───── Excerpted records ─────

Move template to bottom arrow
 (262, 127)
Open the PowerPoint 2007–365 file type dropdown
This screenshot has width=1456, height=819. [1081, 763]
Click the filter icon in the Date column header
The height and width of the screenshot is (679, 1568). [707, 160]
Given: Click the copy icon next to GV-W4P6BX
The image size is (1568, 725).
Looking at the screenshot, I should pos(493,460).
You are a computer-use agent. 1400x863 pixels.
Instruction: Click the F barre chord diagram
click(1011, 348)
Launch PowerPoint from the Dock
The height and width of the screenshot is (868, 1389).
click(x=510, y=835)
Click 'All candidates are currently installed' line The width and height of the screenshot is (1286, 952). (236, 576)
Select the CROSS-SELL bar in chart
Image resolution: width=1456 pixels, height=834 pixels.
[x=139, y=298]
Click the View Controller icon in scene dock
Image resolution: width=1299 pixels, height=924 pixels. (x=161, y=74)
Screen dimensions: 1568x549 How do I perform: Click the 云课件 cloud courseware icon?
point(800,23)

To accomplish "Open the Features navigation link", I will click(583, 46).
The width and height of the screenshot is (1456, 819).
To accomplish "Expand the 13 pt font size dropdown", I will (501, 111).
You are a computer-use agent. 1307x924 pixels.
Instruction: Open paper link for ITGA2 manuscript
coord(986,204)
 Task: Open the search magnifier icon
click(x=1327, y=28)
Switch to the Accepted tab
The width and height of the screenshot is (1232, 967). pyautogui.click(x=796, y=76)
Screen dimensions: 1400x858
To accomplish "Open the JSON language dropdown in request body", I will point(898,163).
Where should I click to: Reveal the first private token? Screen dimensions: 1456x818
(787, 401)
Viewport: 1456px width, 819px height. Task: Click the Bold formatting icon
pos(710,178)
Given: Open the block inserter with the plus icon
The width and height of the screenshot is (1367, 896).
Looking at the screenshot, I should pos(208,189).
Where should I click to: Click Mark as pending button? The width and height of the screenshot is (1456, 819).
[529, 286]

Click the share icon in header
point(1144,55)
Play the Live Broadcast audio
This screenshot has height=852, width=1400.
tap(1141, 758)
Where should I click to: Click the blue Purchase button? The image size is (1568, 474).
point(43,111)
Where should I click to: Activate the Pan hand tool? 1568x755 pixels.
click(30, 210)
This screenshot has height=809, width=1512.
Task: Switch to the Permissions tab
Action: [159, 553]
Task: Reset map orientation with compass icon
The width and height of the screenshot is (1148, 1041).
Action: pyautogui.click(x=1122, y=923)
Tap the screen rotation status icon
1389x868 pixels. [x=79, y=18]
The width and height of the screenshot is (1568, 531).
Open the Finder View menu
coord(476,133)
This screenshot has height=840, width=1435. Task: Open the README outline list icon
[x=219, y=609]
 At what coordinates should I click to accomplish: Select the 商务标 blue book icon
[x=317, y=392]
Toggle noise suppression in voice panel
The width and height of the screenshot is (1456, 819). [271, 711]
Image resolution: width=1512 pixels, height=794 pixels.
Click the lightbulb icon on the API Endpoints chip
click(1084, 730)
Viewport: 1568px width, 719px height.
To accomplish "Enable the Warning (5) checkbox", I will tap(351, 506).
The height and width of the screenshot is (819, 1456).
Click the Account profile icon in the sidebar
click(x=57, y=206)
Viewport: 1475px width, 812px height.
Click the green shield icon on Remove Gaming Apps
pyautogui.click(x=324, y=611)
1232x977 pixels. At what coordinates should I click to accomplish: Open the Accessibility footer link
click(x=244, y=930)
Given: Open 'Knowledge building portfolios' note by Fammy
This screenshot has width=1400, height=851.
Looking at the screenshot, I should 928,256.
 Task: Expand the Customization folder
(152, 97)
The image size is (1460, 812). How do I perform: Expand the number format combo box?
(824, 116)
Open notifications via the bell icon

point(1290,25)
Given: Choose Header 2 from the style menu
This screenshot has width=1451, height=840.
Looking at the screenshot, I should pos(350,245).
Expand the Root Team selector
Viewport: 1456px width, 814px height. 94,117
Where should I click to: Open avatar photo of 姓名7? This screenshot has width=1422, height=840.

─────

◆ Work to complete:
Whenever the word "from" shows up in a line of the entries, list that line.

◆ Solution for this exercise:
Launch PowerPoint from the Dock
Given: Choose Header 2 from the style menu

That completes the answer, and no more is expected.